Water pumped through discharge pipes can cause them to vibrate and rattle. It may also make a clang as the pipe bangs against the sump well side, bottom, or lid.
Loud Banging Noise
The air being forced out of discharge pipes by water can cause a loud bang or water hammer. It often occurs as water is compressed through the pipe, and again when it suddenly stops. It can cause a pressure wave that reverberates through the discharge system.
Check Valve Noise
Check valves can clunk or bang as they open or close, or whistle and hum if debris gets caught in them.
A hum that isn’t the result of the motor can be caused by debris stuck in the intake or discharge pipe.

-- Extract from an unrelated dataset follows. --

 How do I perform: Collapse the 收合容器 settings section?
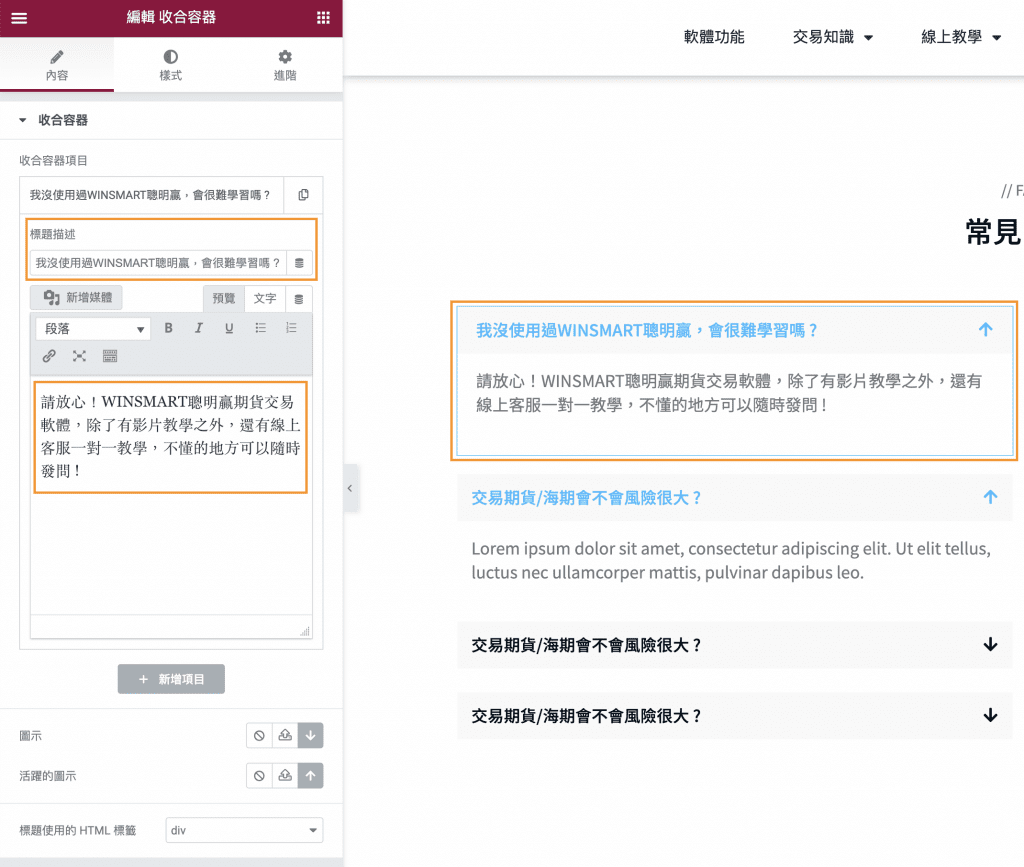22,119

Water flowing through pipes can cause a gurgling noise. It can be the result of the check valve or lack of a check valve as water flows back into the sump pit from the discharge pipe.
As the pump starts up and begins to push water through the pipe, the force of the flow can cause the pipe to knock against joists, walls, or the sump housing. It may also be the check valve banging open or closed like a door.
Clunking can occur as the pump starts up and the torque causes the pipes to hit the pit wall or cover, or another structural piece. The same noise can occur when the pump stops. The check valve can also clunk when it opens or closes.
Common Causes of Sump Pump Noise
1. Poor Sump Pump Design
Sump pumps come in different designs and price points. Those made of light material will produce more noise than cast-iron pumps. Self-lubricating pumps will require less maintenance and produce less noise too. The motor drives an impeller which draws water from the pit into it and up the discharge pipe.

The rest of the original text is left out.